The data:

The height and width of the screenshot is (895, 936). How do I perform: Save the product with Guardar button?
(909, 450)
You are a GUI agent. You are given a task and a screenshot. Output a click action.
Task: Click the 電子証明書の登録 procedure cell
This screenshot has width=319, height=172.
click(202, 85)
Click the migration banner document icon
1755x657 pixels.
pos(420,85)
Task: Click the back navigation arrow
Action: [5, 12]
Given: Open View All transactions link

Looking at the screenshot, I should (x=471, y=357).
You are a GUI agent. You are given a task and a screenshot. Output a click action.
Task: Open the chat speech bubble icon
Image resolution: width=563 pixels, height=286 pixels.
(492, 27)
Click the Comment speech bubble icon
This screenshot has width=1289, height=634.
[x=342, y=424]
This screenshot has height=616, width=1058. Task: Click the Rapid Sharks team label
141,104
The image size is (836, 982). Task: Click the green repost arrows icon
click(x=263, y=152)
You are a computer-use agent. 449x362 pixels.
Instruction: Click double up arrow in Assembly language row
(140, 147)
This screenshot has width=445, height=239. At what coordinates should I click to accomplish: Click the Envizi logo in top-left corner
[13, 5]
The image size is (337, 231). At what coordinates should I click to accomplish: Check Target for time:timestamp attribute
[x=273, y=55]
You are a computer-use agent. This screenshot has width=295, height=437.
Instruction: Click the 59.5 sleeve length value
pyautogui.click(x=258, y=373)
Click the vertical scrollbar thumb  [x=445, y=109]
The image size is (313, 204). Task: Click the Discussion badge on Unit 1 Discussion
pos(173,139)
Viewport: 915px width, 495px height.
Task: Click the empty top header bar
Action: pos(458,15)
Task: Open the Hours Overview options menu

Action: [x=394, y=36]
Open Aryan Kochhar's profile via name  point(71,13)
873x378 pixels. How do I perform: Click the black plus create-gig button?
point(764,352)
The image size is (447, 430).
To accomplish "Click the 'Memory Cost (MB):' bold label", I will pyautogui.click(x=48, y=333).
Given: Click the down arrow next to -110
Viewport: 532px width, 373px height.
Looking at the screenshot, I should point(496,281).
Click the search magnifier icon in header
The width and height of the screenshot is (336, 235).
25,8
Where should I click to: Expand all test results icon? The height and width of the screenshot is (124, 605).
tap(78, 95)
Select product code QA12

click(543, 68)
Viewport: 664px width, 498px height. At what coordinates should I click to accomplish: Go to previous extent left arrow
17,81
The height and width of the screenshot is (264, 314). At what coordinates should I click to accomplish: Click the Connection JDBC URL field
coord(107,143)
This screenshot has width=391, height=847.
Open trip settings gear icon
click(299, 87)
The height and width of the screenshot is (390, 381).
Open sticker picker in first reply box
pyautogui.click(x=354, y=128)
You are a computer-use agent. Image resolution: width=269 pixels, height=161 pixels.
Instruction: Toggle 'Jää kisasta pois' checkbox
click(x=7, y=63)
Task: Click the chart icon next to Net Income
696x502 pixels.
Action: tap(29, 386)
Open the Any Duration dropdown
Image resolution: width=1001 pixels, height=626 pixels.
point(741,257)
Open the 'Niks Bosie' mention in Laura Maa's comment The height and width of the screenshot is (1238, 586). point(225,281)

Your goal: Give exactly, and nothing besides, the lines from the one in which "Instruction: Toggle 'Jää" occurs through the end of the records.

Response to the task:
Instruction: Toggle 'Jää kisasta pois' checkbox
click(x=7, y=63)
Task: Click the chart icon next to Net Income
696x502 pixels.
Action: tap(29, 386)
Open the Any Duration dropdown
Image resolution: width=1001 pixels, height=626 pixels.
point(741,257)
Open the 'Niks Bosie' mention in Laura Maa's comment The height and width of the screenshot is (1238, 586). point(225,281)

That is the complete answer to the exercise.